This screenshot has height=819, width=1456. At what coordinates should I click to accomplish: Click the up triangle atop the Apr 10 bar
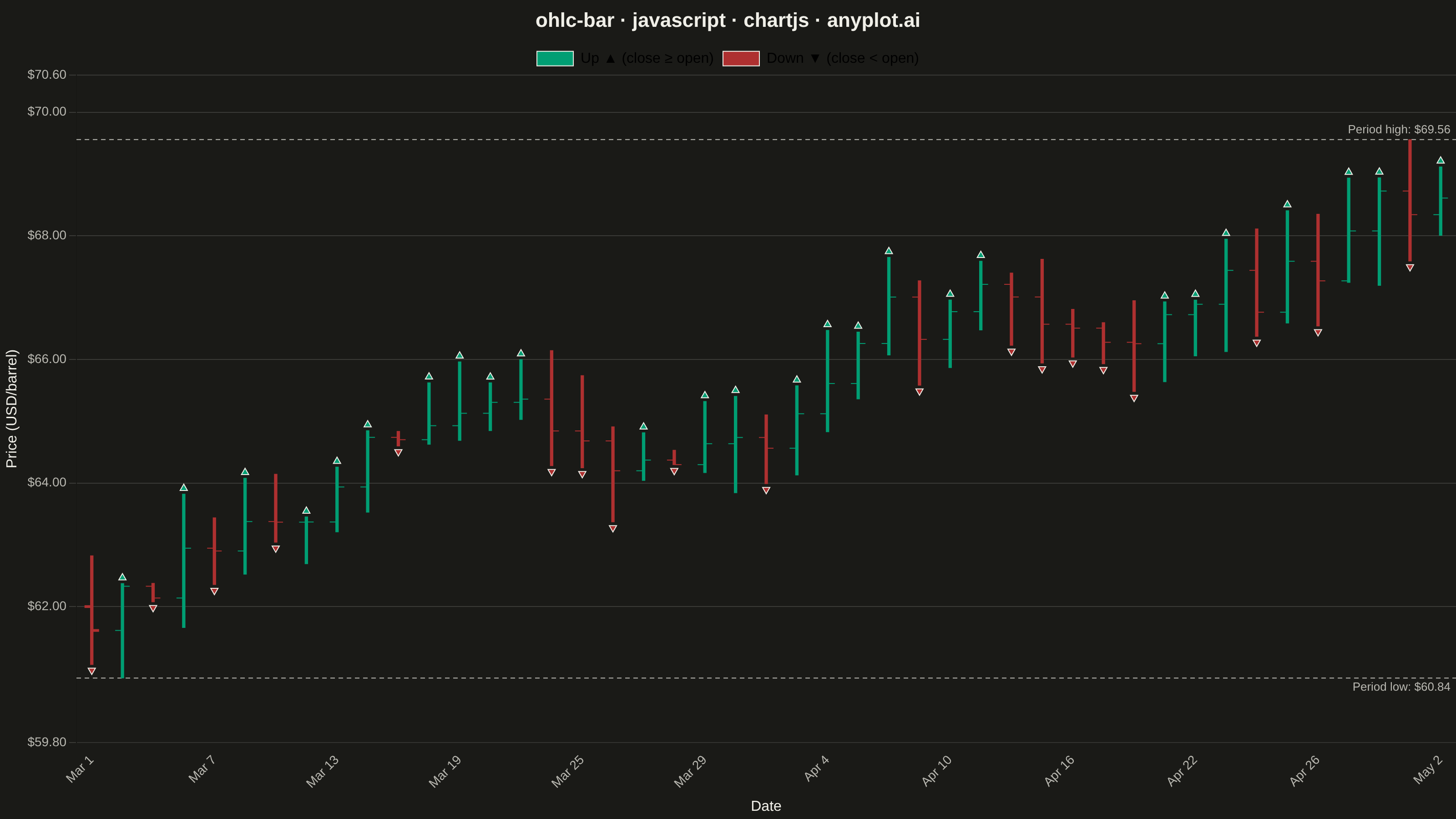click(x=950, y=293)
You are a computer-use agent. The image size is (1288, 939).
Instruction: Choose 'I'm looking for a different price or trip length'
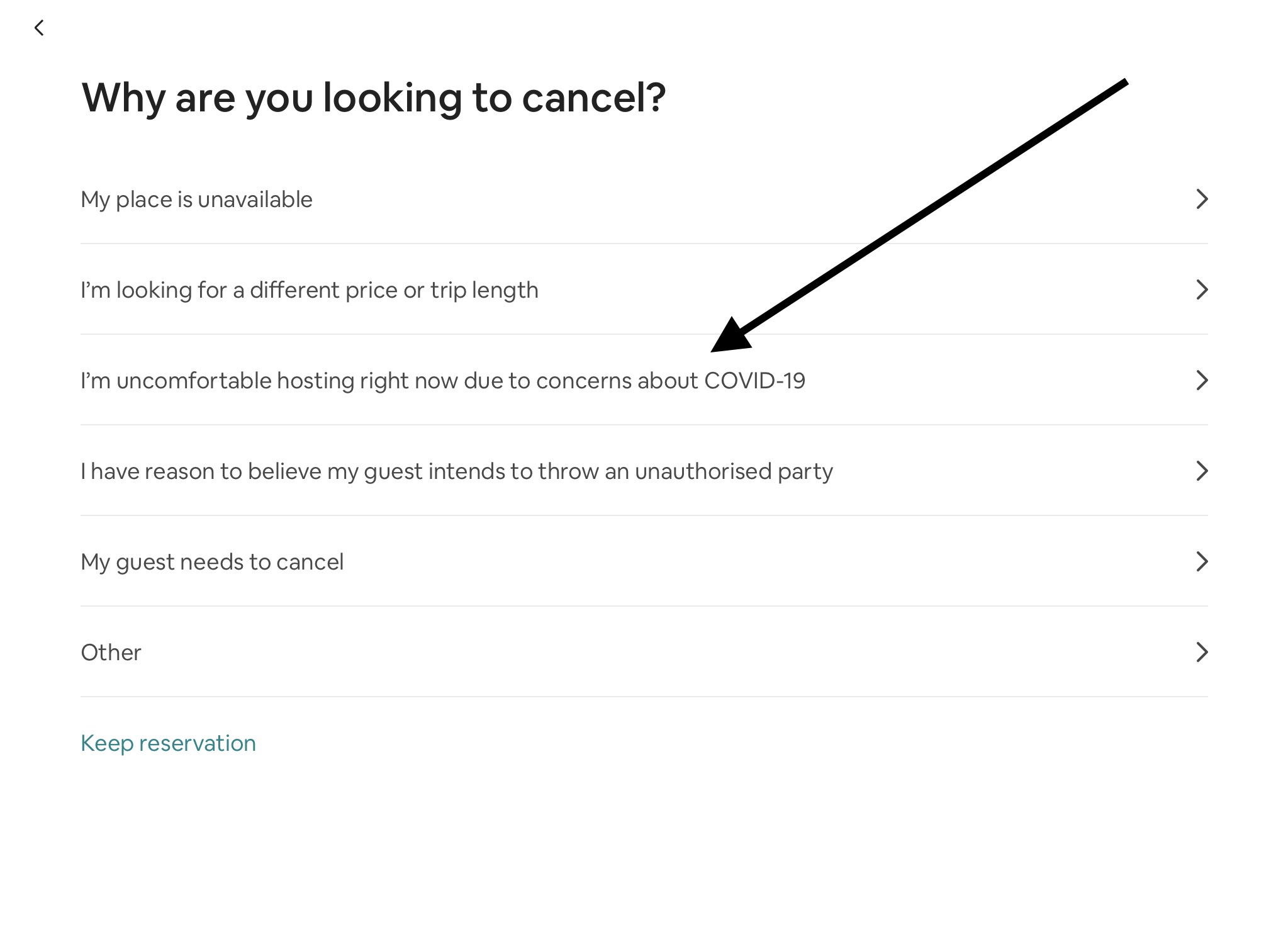tap(309, 290)
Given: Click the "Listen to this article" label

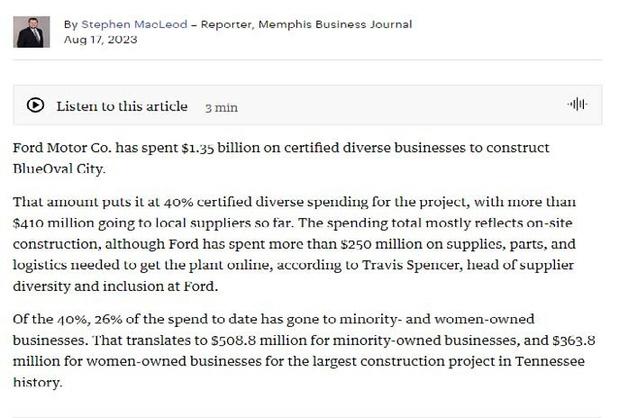Looking at the screenshot, I should tap(122, 107).
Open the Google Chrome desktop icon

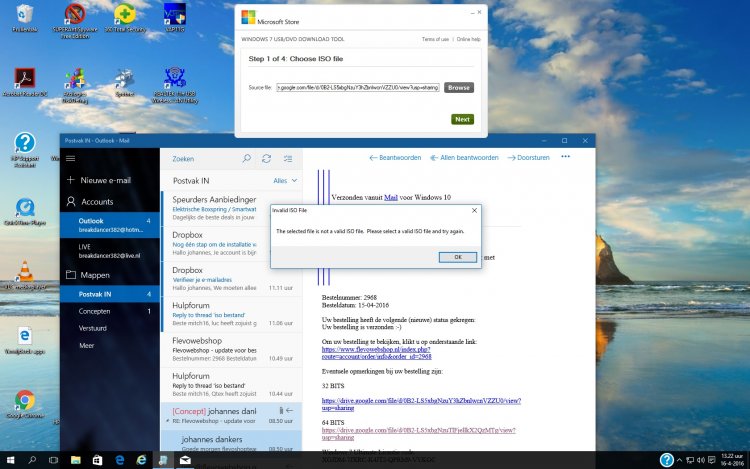pyautogui.click(x=24, y=402)
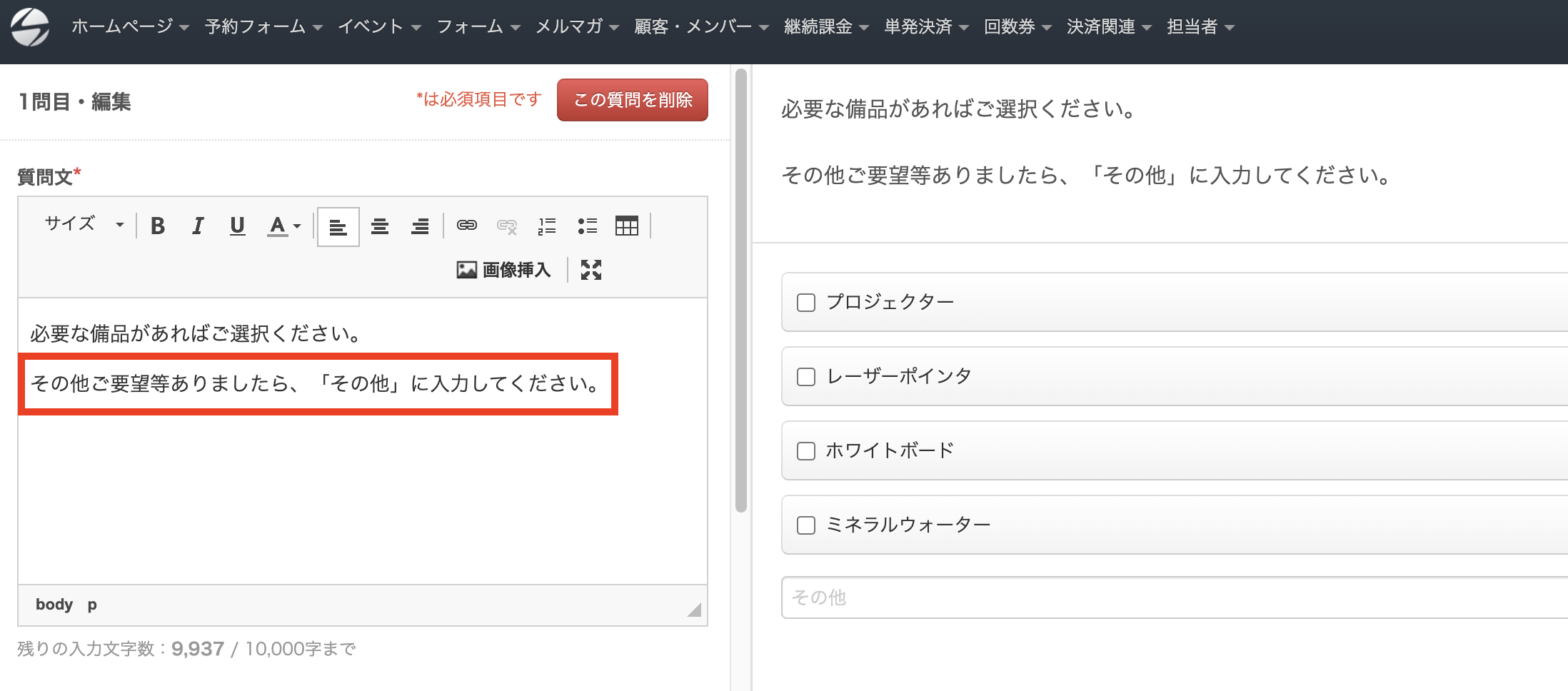Open the 決済関連 menu

tap(1108, 27)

--*--

◆ TO DO
Would you repeat the complete listing exactly, excluding each picture it holds?

◆ OUTPUT OF THE EXERCISE
This screenshot has height=819, width=1456. At what coordinates should I click to accomplish: Click the up triangle atop the Apr 10 bar
click(x=950, y=293)
You are a computer-use agent. The image size is (1288, 939).
Instruction: Choose 'I'm looking for a different price or trip length'
tap(309, 290)
Given: Click the "Listen to this article" label

Looking at the screenshot, I should tap(122, 107).
Open the Google Chrome desktop icon

pyautogui.click(x=24, y=402)
Open the 決済関連 menu

tap(1108, 27)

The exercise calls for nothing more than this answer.